R Chandrashekhar added that an increasing number of users are now going online for financial transactions, and many of them may not be aware of the risks involved

R Chandrashekhar, Nasscom president

R Chandrashekhar, Nasscom president

Press Trust of India New Delhi
There is a need for multi-level campaigns to build awareness around information sharing on social media at a time when breach of user data on a social networking platform has placed data privacy issues in public glare, says IT body Nasscom.
Nasscom President R Chandrashekhar said in an interview that a new generation of users and new economic strata that are entering the digital space for the first time have necessitated focused campaigns, which promote awareness around online behaviour and threats.
"As far as citizens are concerned, there is a need for building awareness on what the threats are, what they need to do especially in India more than other countries because we have a new generation and a new economic strata that is coming into the digital space for the first time," Chandrashekhar said.
The comments came at a time when there is a global backlash over data leak on social networking platform Facebook. Data mining firm, Cambridge Analytica has been accused of harvesting personal information of over 50 million Facebook users illegally to influence polls in several countries.
Chandrashekhar added that an increasing number of users are now going online for financial transactions, and many of them may not be aware of the risks involved.
"There is a certain responsibility that government and service providers have, but also a certain responsibility that an individual has. A right is of no use, unless and until you exercise it. At each of these levels, there is a need to build awareness as everybody may not be that well-educated or informed," he said.
The outgoing Nasscom President, whose tenure comes to an end on March 31, 2018, explained that there is a large number of youngsters on social media, and it is therefore important to sensitise them about risks and threats in the online world.
"It is not just about a breach but also about choosing what information you want to put in the public domain online," he added.

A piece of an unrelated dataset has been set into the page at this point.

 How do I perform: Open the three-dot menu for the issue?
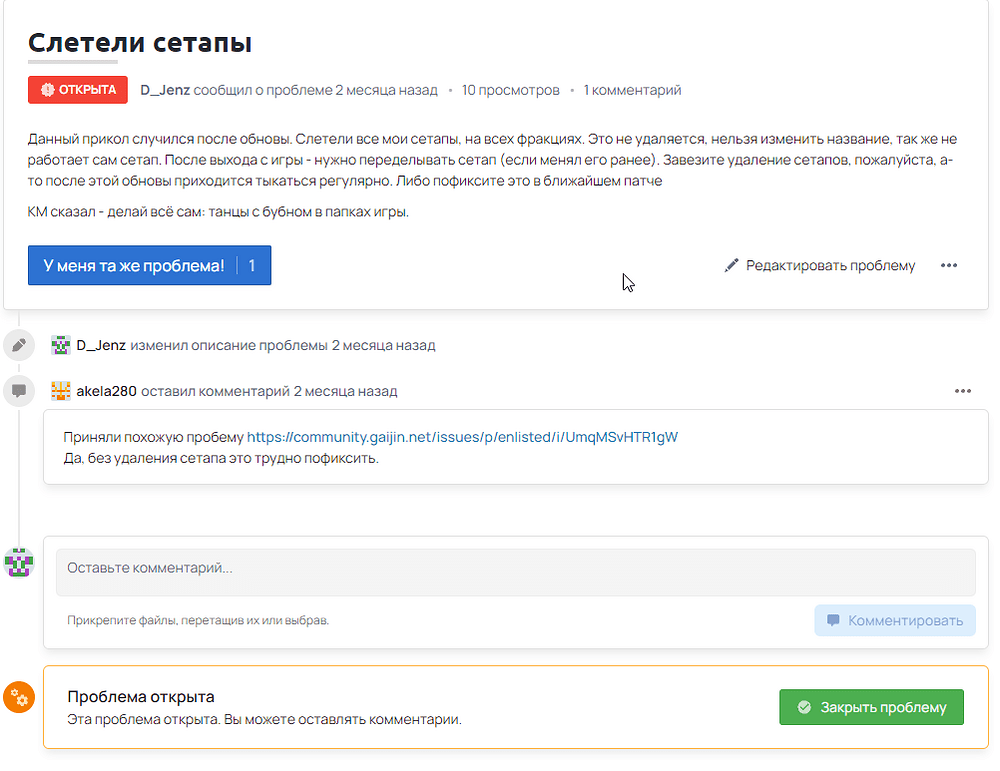click(x=949, y=266)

The advent of cheaper smartphones, faster connectivity and affordable data packs have fuelled mobile internet usage in India, with youth turning out to be the most prolific user of such services.

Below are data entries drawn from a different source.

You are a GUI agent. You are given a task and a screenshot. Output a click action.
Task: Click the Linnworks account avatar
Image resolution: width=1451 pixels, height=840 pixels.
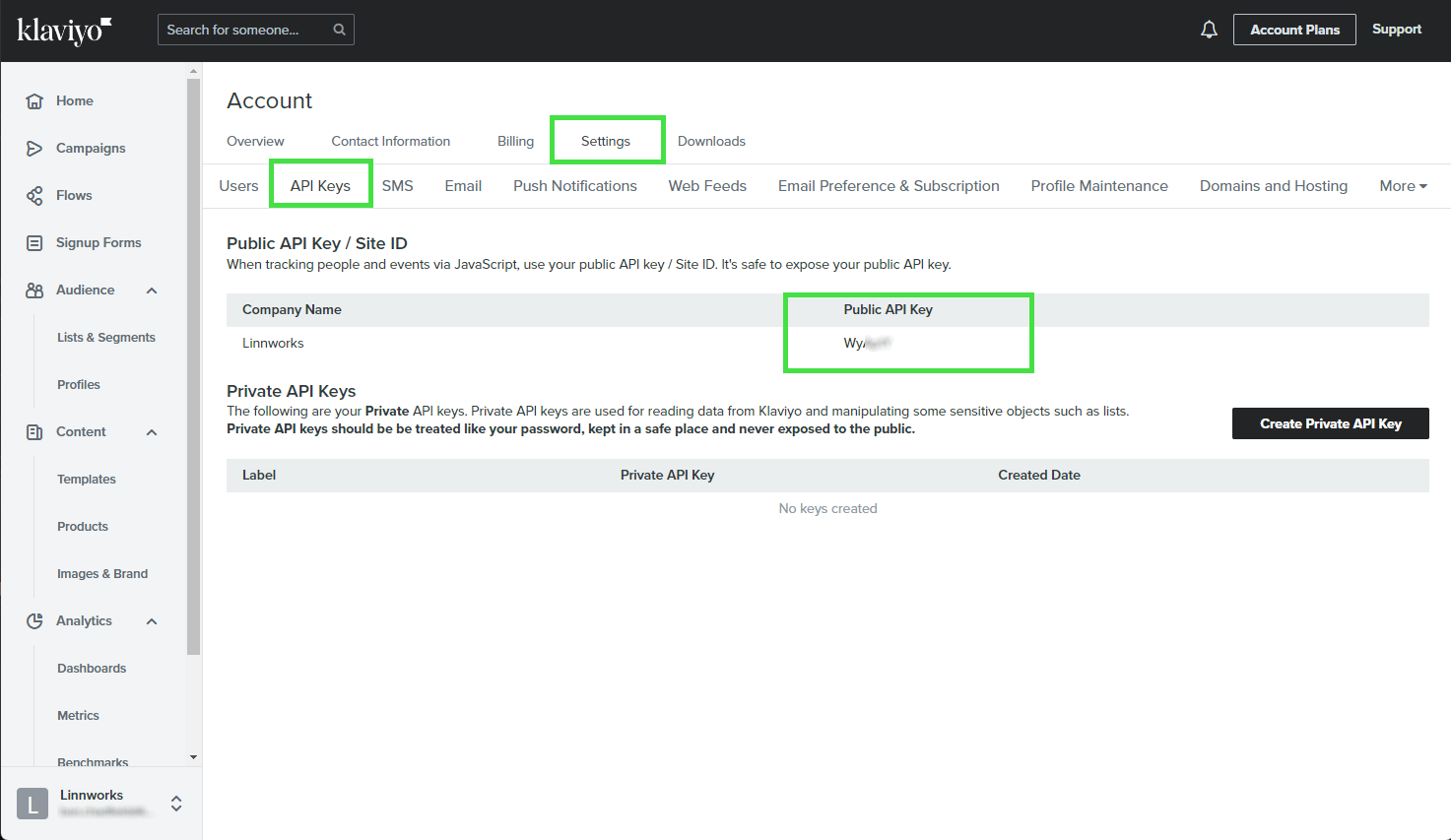[33, 804]
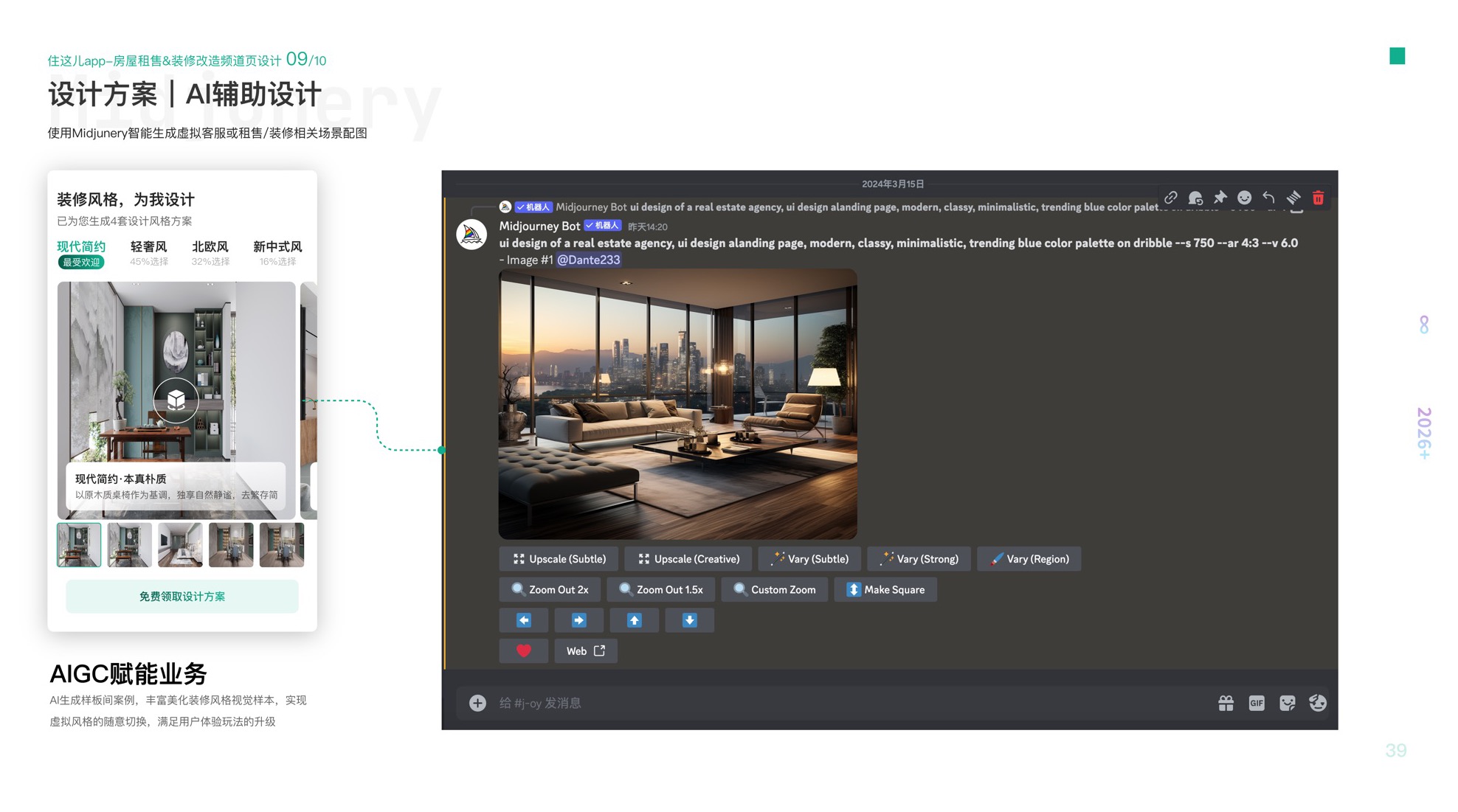The height and width of the screenshot is (812, 1458).
Task: Pan image up with the up arrow button
Action: coord(634,620)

According to Internet and Mobile Association of India (IAMAI), the number of mobile internet users in India is set to touch 478 million by June 2018, against 456 million in December 2017.
Chandrashekhar highlighted that apart from the privacy and economic aspect, pertaining to financial gains from consumer data, there is a technological aspect to be considered too.
"Newer technologies like artificial intelligence are actually being built on data. So, your very ability to evolve new technology arises from your command and control large mountains of data," he pointed out.
The controversy around Facebook's data breach has raised serious questions around whether there is a need for stronger regulatory framework for the online world and steps that should be taken to ensure that citizen data is not misused.
Facebook's data scandal has sparked a furore in India, with the government warning the social networking giant of "stringent" action for any attempt to influence polls through data theft and even threatening to summon Facebook CEO Mark Zuckerberg, if needed.
The IT ministry has also shot-off notices to Facebook and Cambridge Analytica on the data breach issue and will decide on action to be taken after receiving their responses.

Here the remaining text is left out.